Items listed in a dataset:
========================================================================

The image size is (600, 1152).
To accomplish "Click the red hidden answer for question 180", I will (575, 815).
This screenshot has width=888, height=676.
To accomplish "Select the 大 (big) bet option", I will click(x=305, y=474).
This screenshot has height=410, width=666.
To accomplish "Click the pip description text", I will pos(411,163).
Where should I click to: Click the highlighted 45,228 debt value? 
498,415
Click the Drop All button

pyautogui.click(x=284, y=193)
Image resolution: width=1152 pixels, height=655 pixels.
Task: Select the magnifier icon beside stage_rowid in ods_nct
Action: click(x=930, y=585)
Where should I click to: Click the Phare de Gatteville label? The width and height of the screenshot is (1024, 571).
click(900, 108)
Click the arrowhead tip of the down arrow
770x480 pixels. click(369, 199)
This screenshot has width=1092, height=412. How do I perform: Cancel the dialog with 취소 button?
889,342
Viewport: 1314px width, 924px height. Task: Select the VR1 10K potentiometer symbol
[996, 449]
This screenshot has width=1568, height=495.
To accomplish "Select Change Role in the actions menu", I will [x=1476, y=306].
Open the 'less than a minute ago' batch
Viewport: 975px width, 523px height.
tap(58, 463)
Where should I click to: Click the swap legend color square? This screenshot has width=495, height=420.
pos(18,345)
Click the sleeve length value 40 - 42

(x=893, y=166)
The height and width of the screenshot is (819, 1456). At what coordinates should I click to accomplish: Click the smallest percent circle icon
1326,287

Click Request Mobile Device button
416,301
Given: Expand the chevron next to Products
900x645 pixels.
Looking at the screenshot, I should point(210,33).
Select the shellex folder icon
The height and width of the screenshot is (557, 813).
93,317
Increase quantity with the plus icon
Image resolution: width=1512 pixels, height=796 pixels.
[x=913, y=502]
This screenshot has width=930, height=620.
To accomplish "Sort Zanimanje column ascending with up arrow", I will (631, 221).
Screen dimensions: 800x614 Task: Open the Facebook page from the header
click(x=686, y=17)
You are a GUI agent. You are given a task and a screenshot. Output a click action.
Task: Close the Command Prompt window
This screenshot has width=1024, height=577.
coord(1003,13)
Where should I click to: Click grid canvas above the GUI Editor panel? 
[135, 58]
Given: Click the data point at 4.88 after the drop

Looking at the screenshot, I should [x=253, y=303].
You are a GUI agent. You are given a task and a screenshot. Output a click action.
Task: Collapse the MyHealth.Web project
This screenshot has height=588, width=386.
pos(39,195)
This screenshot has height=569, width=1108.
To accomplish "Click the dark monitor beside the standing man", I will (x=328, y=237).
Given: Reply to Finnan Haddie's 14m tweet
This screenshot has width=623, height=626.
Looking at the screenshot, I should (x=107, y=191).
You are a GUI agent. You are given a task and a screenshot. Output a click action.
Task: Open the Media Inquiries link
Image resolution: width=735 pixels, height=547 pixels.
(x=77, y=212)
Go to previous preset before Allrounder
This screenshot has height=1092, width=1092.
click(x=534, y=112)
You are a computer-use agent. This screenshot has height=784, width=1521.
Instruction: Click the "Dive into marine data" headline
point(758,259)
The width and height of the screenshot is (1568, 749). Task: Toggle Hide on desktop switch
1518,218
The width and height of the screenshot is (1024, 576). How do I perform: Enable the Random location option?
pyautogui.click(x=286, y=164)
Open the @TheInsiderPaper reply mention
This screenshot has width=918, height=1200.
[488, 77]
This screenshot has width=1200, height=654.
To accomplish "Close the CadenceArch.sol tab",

========================================================================

● What the task requires:
Return every one of the records above word for word, with no changes.

● Written solution:
The image size is (600, 1152).
To accomplish "Click the red hidden answer for question 180", I will (575, 815).
This screenshot has width=888, height=676.
To accomplish "Select the 大 (big) bet option", I will click(x=305, y=474).
This screenshot has height=410, width=666.
To accomplish "Click the pip description text", I will pos(411,163).
Where should I click to: Click the highlighted 45,228 debt value? 
498,415
Click the Drop All button

pyautogui.click(x=284, y=193)
Image resolution: width=1152 pixels, height=655 pixels.
Task: Select the magnifier icon beside stage_rowid in ods_nct
Action: click(x=930, y=585)
Where should I click to: Click the Phare de Gatteville label? The width and height of the screenshot is (1024, 571).
click(900, 108)
Click the arrowhead tip of the down arrow
770x480 pixels. click(369, 199)
This screenshot has width=1092, height=412. How do I perform: Cancel the dialog with 취소 button?
889,342
Viewport: 1314px width, 924px height. Task: Select the VR1 10K potentiometer symbol
[996, 449]
This screenshot has width=1568, height=495.
To accomplish "Select Change Role in the actions menu", I will [x=1476, y=306].
Open the 'less than a minute ago' batch
Viewport: 975px width, 523px height.
tap(58, 463)
Where should I click to: Click the swap legend color square? This screenshot has width=495, height=420.
pos(18,345)
Click the sleeve length value 40 - 42

(x=893, y=166)
The height and width of the screenshot is (819, 1456). At what coordinates should I click to accomplish: Click the smallest percent circle icon
1326,287

Click Request Mobile Device button
416,301
Given: Expand the chevron next to Products
900x645 pixels.
Looking at the screenshot, I should point(210,33).
Select the shellex folder icon
The height and width of the screenshot is (557, 813).
93,317
Increase quantity with the plus icon
Image resolution: width=1512 pixels, height=796 pixels.
[x=913, y=502]
This screenshot has width=930, height=620.
To accomplish "Sort Zanimanje column ascending with up arrow", I will (631, 221).
Screen dimensions: 800x614 Task: Open the Facebook page from the header
click(x=686, y=17)
You are a GUI agent. You are given a task and a screenshot. Output a click action.
Task: Close the Command Prompt window
This screenshot has width=1024, height=577.
coord(1003,13)
Where should I click to: Click grid canvas above the GUI Editor panel? 
[135, 58]
Given: Click the data point at 4.88 after the drop

Looking at the screenshot, I should [x=253, y=303].
You are a GUI agent. You are given a task and a screenshot. Output a click action.
Task: Collapse the MyHealth.Web project
This screenshot has height=588, width=386.
pos(39,195)
This screenshot has height=569, width=1108.
To accomplish "Click the dark monitor beside the standing man", I will (x=328, y=237).
Given: Reply to Finnan Haddie's 14m tweet
This screenshot has width=623, height=626.
Looking at the screenshot, I should (x=107, y=191).
You are a GUI agent. You are given a task and a screenshot. Output a click action.
Task: Open the Media Inquiries link
Image resolution: width=735 pixels, height=547 pixels.
(x=77, y=212)
Go to previous preset before Allrounder
This screenshot has height=1092, width=1092.
click(x=534, y=112)
You are a computer-use agent. This screenshot has height=784, width=1521.
Instruction: Click the "Dive into marine data" headline
point(758,259)
The width and height of the screenshot is (1568, 749). Task: Toggle Hide on desktop switch
1518,218
The width and height of the screenshot is (1024, 576). How do I perform: Enable the Random location option?
pyautogui.click(x=286, y=164)
Open the @TheInsiderPaper reply mention
This screenshot has width=918, height=1200.
[488, 77]
This screenshot has width=1200, height=654.
To accomplish "Close the CadenceArch.sol tab",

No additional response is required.